Personal information
- Full name: Darixon Eniel Vuelto Pérez
- Date of birth: 15 January 1998 (age 28)
- Place of birth: Sambo Creek, Honduras
- Height: 1.74 m (5 ft 9 in)
- Position: Forward

Team information
- Current team: Real España
- Number: 11

Youth career
- Victoria

Senior career*
- Years: Team / Apps / (Gls)
- 2013–2020: Victoria / 46 / (3)
- 2016–2017: → Tenerife (loan) / 0 / (0)
- 2017–2018: → Real España (loan) / 28 / (10)
- 2018: → Portland Timbers 2 (loan) / 9 / (0)
- 2018–2020: → Real España (loan) / 55 / (16)
- 2020–: Real España / 86 / (15)
- 2022: → Saprissa (loan) / 8 / (0)

International career^{‡}
- 2015: Honduras U17 / 3 / (0)
- 2017: Honduras U20 / 9 / (2)
- 2019–2021: Honduras U23 / 8 / (5)
- 2019–: Honduras / 3 / (0)

Medal record
Representing Honduras
Men's football
Pan American Games
| Silver medal – second place | 2019 Lima | Team competition |

= Darixon Vuelto =

Honduran footballer (born 1998)

Darixon Eniel Vuelto Pérez (born 15 January 1998) is a Honduran professional footballer who plays as a forward for Real España and the Honduras national team.

==Club career==
Born in Sambo Creek, Vuelto started playing in Victoria's youth setup. He made his senior debut for the club on 8 September 2013, aged only 15, starting in a 1–2 away loss against Olimpia.

On 16 October 2014 Vuelto scored his first goal as a senior, netting the equalizer in a 1–1 home draw against Marathón.

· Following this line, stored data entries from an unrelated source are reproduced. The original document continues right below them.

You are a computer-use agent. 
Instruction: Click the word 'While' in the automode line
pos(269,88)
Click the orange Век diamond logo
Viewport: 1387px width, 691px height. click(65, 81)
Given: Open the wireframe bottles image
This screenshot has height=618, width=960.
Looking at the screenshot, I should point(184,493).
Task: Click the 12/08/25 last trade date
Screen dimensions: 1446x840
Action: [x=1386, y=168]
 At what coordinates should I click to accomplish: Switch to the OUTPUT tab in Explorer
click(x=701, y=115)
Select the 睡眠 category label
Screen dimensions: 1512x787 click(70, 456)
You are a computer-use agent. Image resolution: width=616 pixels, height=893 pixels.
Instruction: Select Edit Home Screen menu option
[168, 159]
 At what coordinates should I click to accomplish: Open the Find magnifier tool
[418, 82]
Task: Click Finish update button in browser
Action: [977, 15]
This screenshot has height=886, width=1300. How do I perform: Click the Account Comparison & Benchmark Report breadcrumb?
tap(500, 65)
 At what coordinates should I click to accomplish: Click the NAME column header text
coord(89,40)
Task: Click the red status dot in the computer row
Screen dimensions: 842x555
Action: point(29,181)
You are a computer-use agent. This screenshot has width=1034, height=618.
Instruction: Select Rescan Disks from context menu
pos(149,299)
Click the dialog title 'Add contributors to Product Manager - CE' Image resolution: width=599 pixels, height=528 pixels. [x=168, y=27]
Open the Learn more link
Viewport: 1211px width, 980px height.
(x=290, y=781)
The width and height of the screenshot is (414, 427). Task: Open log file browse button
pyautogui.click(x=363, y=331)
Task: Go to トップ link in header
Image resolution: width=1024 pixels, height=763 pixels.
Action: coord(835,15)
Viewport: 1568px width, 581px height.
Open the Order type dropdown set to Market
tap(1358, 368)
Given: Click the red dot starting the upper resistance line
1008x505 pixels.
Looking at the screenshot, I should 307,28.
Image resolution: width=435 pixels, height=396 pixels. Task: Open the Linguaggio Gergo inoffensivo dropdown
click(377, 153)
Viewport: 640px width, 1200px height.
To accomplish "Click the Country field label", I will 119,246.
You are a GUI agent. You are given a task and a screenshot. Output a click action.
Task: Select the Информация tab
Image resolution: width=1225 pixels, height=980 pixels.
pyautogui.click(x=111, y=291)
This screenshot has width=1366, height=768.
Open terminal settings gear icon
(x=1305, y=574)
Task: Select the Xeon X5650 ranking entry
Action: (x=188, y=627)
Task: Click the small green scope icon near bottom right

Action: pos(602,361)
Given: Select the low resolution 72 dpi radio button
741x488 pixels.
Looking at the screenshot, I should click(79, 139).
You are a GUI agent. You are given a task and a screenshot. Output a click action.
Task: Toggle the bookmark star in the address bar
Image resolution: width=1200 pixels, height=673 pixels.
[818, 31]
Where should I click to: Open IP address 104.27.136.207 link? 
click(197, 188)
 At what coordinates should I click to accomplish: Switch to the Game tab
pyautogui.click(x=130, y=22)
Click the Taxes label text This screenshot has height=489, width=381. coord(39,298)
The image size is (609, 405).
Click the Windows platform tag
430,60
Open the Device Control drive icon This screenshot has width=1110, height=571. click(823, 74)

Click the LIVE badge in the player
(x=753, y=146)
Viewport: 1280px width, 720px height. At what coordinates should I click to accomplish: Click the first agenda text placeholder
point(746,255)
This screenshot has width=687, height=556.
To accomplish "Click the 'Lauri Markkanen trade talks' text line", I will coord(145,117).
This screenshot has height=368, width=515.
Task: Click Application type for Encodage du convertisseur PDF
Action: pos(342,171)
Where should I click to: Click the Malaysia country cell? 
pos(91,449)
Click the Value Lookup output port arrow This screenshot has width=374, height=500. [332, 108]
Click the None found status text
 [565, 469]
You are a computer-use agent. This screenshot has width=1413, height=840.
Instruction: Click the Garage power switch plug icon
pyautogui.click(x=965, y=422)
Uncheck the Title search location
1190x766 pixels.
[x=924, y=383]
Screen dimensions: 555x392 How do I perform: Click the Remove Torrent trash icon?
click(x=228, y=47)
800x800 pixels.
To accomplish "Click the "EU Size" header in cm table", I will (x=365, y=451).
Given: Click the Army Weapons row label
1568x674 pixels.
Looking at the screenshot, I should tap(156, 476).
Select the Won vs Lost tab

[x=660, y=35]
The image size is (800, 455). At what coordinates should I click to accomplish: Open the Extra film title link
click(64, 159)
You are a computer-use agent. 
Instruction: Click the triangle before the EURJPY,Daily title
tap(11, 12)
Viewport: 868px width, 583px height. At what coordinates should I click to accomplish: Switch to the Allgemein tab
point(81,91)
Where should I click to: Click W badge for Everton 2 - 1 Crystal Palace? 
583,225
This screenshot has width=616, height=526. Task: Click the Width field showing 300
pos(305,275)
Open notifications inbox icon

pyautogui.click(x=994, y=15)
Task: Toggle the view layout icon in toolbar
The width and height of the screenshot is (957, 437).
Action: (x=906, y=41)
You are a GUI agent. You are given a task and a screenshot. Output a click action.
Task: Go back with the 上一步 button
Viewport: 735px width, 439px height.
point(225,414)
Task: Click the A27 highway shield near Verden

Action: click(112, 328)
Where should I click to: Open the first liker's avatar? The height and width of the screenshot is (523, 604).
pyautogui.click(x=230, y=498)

In May of the following year he went on a trial at Danish Superliga club FC Midtjylland, but nothing came of it.

On 7 June 2016, Vuelto signed a one-year loan deal for Spanish Segunda División side Tenerife, for a fee of €12,000. Initially assigned to the reserves, he spent the whole pre-season with the main squad.

==International career==
Vuelto made his debut for Honduras national team on 14 November 2019 in a CONCACAF Nations League game against Martinique.